Ele havia sobrevivido ao ataque, mas ainda enfrentava perigo mortal. E um dos dentes havia rasgado sua máscara, fazendo com que a água misturada com sangue reduzisse a pouca visibilidade disponível àquela profundidade.
“Quando percebi que estava saindo ar da mangueira, peguei uma que chamamos de ‘polvo’ e usamos para fornecer ar a outra pessoa que precise”, explica Hoyos.
“Mas logo percebi que o regulador não estava funcionando e estava lançando o ar, em vez de regulá-lo.

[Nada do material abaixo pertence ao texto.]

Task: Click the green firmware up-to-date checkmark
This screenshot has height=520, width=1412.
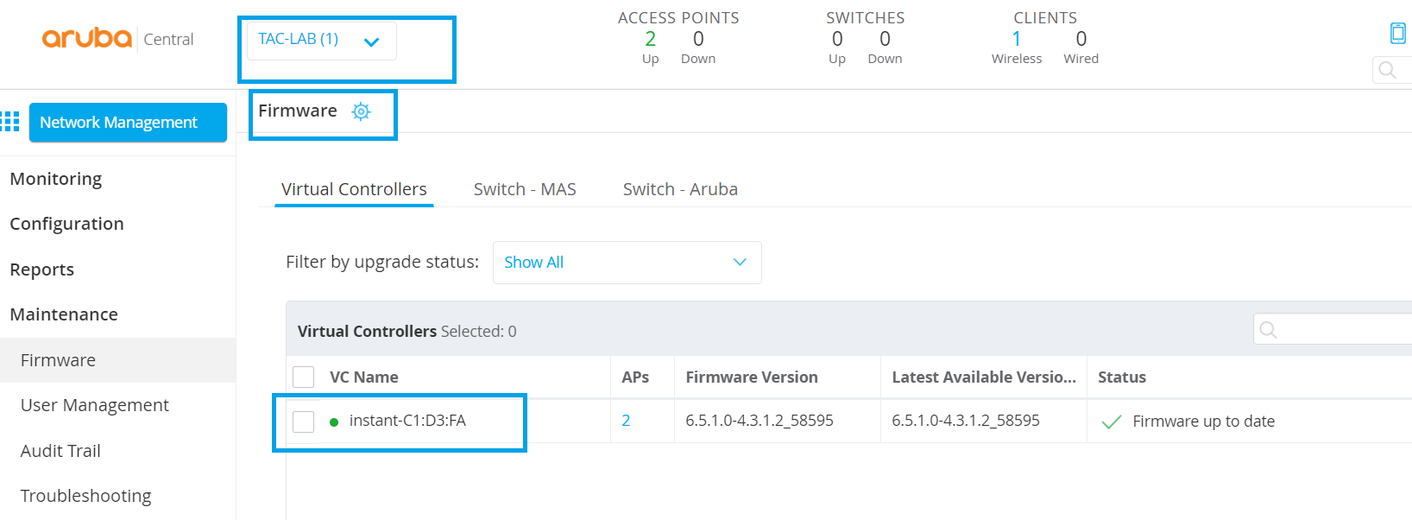Action: coord(1112,422)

Por isso, precisei recordar meu treinamento e fazer a regulagem com os lábios.”
Sangrando, sem poder enxergar e com o ar escapando, Hoyos calculou que tinha menos de um minuto para subir.
“Como eu não via nada, o que fiz foi buscar a luz que eu sabia que era a superfície”, ele conta. “Comecei a nadar para cima, de forma muito coordenada, pois queria evitar movimentos erráticos que pudessem atrair o tubarão.”

Crédito, Mauricio Hoyos
Ao chegar à superfície, um jovem o fez subir ao barco e, quando o capitão viu o estado de Hoyos, ligou para o escritório da guarda florestal, informando sobre o incidente.
Hoyos explicou que só foi sentir a dor das feridas muito tempo depois.
“Obviamente, eu tinha adrenalina no corpo, mas a mordida não me doeu tanto”, segundo ele.
“O que mais me doeu foi o golpe. Quando o tubarão me mordeu (um animal de três metros de comprimento e àquela velocidade), foi como se um carro tivesse me atingido. De fato, fiquei com um hematoma gigantesco em toda a mandíbula, pensei que ela estivesse rasgada.”
Ao chegar a terra, havia uma equipe de paramédicos pronta para o atendimento de urgência.

Crédito, Mauricio Hoyos
Rápida recuperação
Mauricio Hoyos teve sorte. Além de sobreviver ao ataque e à subida até a superfície, nenhuma das suas feridas infeccionou e o processo de cura levou menos tempo do que qualquer pessoa poderia ter imaginado.
“Os médicos me disseram que era impressionante”, ele conta. “O ataque ocorreu no dia 27 de setembro, fiz uma viagem de 34 horas, me fizeram uma lavagem cirúrgica e, em dois dias, estavam avaliando se poderiam proceder à reconstrução.”
Os médicos contaram que um jovem que sobreviveu a um ataque de tubarão-das-galápagos na mesma região, em 2017, precisou permanecer durante quase um mês em uma câmara hiperbárica porque suas feridas não estavam se fechando bem.
“Eles me disseram que minha evolução havia sido incrível. Depois da cirurgia, os médicos confessaram como estavam preocupados com uma infecção porque, por ser no rosto, seria um caminho direto para o cérebro.”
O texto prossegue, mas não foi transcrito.